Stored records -
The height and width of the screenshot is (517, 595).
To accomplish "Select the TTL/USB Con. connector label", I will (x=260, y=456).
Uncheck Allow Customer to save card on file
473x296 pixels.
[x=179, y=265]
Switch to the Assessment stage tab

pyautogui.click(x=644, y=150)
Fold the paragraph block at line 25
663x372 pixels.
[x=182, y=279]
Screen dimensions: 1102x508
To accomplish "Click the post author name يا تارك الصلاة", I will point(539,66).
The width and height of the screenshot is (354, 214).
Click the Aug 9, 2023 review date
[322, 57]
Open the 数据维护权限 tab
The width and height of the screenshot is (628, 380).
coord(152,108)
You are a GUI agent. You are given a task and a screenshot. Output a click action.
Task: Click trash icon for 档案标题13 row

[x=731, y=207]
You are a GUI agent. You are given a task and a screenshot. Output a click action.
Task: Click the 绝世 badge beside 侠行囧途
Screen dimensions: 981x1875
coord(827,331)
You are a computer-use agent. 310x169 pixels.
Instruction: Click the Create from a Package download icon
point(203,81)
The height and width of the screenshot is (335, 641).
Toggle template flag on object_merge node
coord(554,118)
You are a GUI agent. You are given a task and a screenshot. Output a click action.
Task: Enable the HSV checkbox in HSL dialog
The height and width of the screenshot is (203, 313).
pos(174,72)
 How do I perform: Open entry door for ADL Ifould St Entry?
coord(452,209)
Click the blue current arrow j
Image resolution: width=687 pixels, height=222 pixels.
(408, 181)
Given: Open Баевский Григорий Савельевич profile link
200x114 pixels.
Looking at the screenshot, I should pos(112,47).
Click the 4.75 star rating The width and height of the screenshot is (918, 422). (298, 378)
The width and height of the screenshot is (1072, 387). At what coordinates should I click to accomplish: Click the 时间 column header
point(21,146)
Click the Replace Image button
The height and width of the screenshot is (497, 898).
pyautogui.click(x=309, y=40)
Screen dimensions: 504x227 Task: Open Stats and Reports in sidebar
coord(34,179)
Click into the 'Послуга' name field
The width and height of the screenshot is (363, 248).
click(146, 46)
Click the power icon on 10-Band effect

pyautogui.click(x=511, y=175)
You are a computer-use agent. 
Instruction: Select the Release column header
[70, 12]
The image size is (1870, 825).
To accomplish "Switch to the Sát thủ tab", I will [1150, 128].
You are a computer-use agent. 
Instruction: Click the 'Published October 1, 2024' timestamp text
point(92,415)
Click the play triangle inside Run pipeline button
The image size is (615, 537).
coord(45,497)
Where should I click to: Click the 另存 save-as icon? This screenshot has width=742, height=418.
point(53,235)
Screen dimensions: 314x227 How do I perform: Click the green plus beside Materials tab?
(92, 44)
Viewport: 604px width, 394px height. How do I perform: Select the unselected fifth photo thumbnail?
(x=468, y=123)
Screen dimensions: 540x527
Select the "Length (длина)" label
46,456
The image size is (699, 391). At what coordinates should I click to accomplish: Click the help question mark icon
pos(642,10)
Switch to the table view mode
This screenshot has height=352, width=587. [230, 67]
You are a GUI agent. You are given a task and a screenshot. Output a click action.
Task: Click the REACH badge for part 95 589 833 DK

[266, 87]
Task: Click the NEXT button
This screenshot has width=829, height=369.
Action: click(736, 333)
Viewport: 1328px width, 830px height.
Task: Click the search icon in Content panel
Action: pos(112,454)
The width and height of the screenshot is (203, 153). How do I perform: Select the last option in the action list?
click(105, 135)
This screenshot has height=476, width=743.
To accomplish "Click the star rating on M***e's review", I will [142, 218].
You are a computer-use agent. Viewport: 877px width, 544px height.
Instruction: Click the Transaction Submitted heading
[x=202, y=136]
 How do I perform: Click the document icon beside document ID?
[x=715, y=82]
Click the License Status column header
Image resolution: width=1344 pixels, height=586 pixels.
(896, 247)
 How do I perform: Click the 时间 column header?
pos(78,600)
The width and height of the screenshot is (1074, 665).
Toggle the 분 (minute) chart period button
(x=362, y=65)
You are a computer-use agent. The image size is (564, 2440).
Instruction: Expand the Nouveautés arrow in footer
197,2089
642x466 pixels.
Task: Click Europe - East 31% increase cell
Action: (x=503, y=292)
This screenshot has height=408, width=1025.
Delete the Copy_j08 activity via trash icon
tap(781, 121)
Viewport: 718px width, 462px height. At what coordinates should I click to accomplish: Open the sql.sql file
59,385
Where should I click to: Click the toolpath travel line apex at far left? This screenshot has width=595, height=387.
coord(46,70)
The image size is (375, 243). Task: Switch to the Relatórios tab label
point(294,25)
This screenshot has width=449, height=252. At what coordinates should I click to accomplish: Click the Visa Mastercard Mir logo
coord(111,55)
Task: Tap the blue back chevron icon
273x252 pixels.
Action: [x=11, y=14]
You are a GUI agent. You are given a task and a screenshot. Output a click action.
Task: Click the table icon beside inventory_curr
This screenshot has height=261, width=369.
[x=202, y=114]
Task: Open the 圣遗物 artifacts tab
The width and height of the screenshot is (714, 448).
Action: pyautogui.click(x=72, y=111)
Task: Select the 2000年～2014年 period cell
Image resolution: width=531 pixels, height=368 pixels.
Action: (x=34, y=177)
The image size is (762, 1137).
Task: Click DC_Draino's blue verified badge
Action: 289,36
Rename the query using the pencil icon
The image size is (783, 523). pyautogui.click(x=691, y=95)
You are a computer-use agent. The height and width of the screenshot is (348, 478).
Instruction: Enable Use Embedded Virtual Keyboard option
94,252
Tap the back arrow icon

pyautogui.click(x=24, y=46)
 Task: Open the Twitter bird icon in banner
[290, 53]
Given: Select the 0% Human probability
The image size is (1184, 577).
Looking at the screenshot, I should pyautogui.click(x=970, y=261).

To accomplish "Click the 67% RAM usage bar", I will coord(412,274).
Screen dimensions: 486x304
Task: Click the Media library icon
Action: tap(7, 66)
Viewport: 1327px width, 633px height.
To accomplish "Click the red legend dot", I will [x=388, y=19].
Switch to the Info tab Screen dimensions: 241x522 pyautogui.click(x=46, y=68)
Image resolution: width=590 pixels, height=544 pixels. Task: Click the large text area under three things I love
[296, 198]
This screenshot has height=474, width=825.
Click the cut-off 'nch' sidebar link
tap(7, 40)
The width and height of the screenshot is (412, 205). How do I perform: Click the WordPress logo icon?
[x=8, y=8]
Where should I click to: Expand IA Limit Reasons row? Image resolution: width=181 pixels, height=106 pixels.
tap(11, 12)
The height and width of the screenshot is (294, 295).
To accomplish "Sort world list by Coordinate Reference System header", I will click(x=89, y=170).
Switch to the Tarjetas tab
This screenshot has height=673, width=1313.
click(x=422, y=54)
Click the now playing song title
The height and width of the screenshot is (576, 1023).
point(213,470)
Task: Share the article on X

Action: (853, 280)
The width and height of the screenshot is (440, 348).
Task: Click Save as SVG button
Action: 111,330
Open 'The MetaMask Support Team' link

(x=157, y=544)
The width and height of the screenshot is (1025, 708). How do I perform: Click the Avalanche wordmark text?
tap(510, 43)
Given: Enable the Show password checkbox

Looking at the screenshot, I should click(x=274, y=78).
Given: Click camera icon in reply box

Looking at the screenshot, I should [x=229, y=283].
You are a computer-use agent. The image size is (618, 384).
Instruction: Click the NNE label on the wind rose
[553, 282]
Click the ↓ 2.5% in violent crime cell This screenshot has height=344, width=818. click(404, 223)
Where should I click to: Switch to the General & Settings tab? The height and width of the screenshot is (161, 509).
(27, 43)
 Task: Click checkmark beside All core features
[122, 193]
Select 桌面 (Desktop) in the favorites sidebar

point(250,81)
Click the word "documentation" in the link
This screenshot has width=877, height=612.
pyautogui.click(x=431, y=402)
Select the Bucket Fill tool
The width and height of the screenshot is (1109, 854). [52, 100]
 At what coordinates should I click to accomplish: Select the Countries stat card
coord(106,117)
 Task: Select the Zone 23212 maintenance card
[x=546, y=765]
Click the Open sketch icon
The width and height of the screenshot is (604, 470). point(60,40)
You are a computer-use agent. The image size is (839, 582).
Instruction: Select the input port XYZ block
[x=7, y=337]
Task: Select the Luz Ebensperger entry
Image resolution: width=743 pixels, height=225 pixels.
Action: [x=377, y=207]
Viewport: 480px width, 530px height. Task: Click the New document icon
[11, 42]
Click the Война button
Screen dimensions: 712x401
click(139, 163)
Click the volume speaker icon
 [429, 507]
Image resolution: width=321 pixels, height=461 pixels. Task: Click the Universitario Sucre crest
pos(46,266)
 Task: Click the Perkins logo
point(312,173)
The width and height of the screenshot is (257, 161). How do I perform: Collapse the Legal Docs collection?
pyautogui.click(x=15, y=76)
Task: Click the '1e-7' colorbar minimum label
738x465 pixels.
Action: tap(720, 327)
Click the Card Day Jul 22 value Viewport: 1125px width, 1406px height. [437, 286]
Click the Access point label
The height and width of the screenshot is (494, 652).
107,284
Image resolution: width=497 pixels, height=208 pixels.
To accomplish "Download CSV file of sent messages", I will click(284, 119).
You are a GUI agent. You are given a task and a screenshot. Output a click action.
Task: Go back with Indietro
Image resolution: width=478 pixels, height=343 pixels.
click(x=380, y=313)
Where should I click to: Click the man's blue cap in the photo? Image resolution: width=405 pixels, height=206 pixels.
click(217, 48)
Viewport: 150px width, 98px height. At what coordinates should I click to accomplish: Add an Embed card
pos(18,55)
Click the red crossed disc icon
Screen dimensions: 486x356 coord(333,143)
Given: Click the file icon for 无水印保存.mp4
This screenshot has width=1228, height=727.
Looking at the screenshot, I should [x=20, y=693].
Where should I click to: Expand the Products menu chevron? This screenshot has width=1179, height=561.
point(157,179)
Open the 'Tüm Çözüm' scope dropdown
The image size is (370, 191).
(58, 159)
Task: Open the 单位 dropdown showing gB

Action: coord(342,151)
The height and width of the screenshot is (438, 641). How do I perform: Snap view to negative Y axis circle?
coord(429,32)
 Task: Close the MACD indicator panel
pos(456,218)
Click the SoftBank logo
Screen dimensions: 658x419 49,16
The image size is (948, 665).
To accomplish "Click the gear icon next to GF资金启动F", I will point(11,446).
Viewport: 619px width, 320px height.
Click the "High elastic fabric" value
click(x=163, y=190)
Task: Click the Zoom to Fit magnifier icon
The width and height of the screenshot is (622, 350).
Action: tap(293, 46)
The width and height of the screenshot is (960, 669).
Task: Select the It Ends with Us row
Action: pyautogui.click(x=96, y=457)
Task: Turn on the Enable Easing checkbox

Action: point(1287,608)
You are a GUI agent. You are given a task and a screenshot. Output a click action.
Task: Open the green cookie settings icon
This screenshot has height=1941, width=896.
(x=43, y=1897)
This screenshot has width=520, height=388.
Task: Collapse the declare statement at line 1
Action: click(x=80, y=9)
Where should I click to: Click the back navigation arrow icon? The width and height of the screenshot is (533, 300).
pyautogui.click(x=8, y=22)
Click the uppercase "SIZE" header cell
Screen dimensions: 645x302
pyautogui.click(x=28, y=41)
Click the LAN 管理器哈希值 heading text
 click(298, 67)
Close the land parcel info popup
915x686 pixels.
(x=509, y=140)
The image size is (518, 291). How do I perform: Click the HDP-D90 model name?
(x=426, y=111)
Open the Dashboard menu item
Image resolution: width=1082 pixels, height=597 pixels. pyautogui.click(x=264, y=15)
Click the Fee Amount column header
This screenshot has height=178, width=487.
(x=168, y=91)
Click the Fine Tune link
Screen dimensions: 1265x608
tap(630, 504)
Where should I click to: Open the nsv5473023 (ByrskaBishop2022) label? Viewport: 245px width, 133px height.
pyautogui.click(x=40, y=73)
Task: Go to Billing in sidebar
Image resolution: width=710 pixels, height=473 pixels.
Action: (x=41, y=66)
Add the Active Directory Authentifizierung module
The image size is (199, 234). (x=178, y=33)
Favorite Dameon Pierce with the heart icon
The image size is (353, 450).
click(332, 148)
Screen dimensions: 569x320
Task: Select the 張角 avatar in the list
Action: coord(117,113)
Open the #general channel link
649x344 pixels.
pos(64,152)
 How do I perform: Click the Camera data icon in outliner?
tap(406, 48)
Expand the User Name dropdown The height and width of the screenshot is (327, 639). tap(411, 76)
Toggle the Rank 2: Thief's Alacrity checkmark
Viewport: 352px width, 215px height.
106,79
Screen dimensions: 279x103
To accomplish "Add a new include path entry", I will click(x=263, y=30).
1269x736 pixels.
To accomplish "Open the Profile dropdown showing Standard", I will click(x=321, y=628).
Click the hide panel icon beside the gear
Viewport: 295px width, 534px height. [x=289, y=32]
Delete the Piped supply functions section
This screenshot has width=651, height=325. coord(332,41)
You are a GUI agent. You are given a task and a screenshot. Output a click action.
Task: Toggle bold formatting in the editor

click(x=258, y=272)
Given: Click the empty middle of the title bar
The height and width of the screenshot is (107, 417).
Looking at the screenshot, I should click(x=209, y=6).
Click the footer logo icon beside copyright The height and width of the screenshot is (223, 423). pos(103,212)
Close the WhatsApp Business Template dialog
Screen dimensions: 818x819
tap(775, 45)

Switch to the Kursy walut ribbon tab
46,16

Exercise instructions - Above are some records. Report the number of their lines that include "rating", and add nothing else.

Result of the task - 2